### JOB
Return the data from the line containing "Select U.S. Men's size 10.5 cell" up to and including the line containing "Focus the Apellido", reproduced verbatim, omitting the pictures.

### SUPPLIED INFORMATION

** Start **

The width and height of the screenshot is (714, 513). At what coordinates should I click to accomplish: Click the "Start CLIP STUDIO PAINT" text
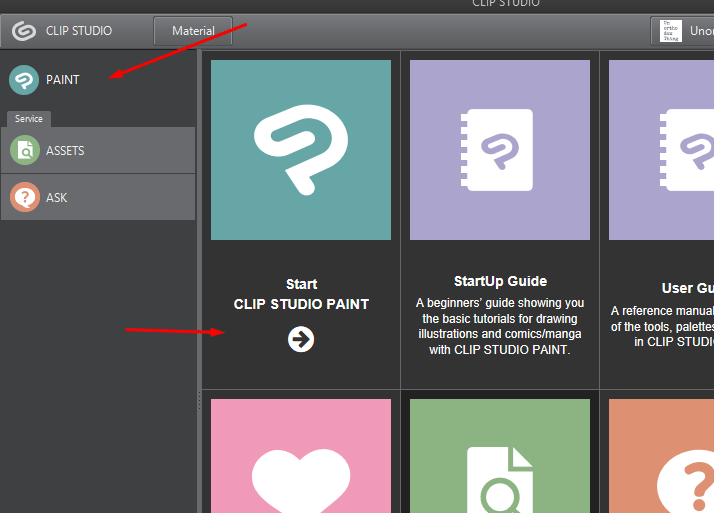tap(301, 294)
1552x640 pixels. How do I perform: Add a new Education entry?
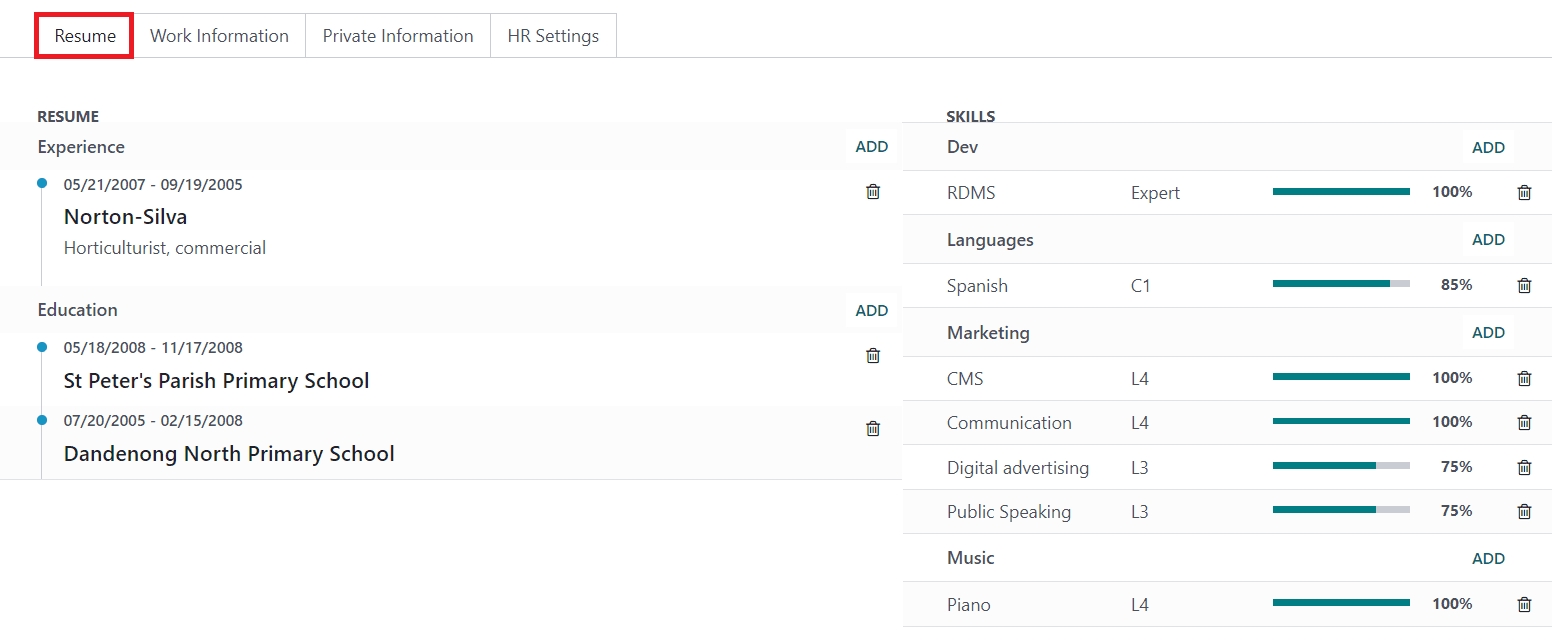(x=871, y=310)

** End **
** Start **

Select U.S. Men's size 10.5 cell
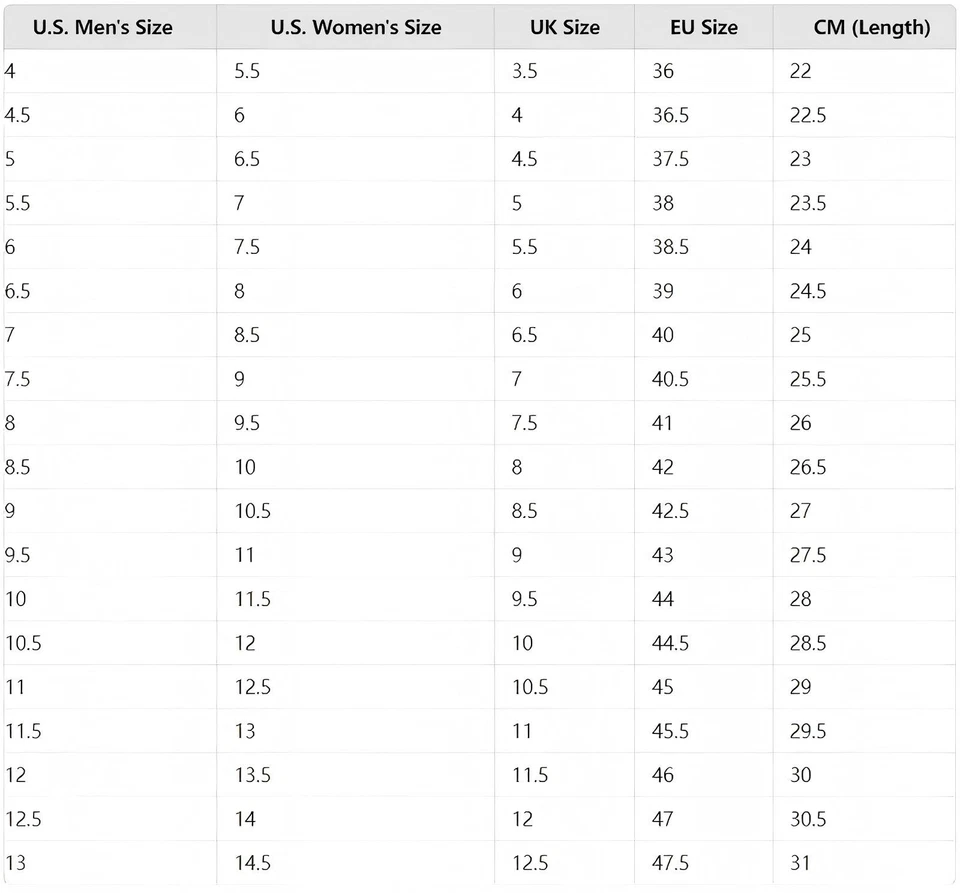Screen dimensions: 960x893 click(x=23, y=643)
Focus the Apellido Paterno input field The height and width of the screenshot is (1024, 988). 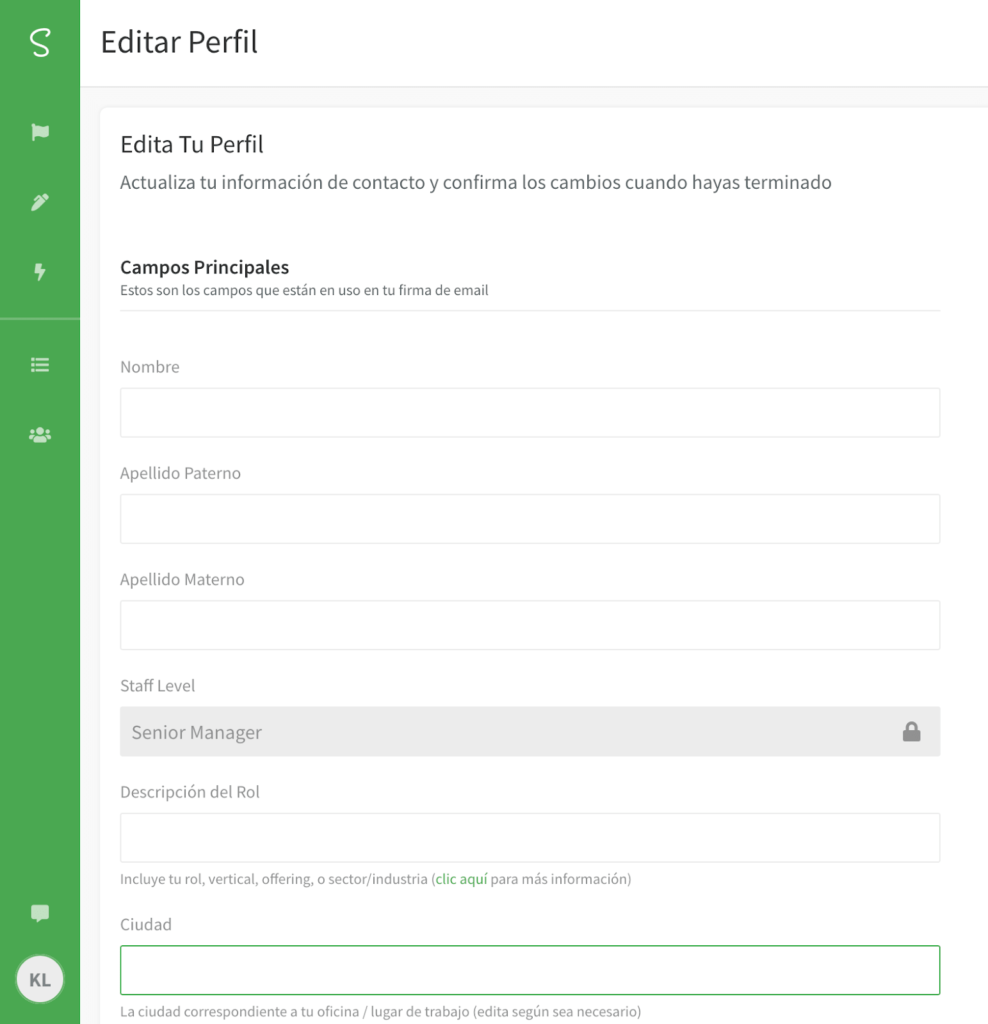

** End **
** Start **

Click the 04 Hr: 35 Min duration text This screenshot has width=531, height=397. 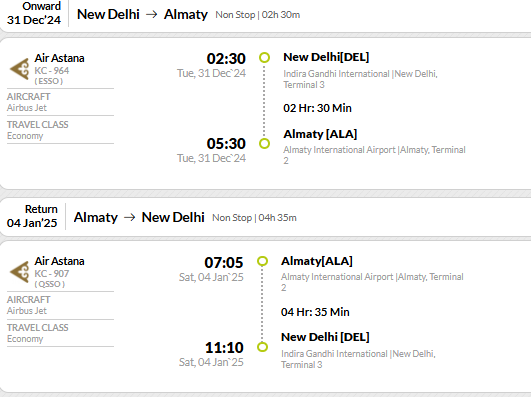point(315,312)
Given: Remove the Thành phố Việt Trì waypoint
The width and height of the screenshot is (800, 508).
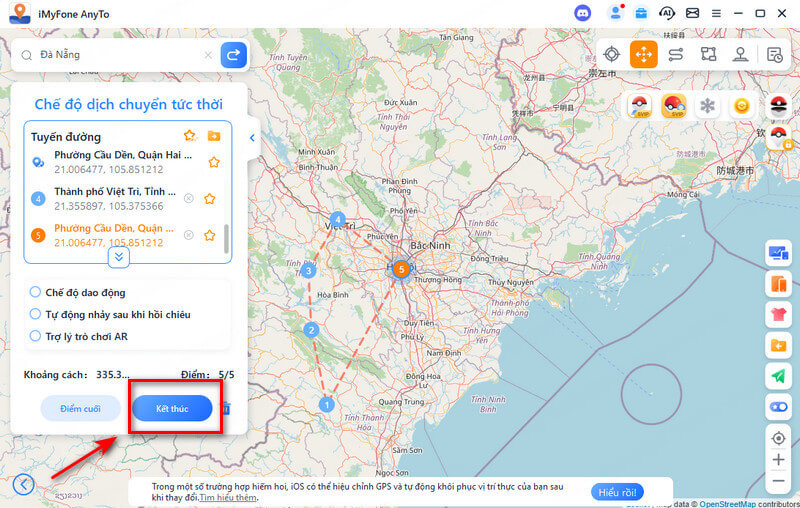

** End **

### RESULT OF THIS TASK
Select U.S. Men's size 10.5 cell
Screen dimensions: 960x893 click(x=23, y=643)
Focus the Apellido Paterno input field The height and width of the screenshot is (1024, 988). 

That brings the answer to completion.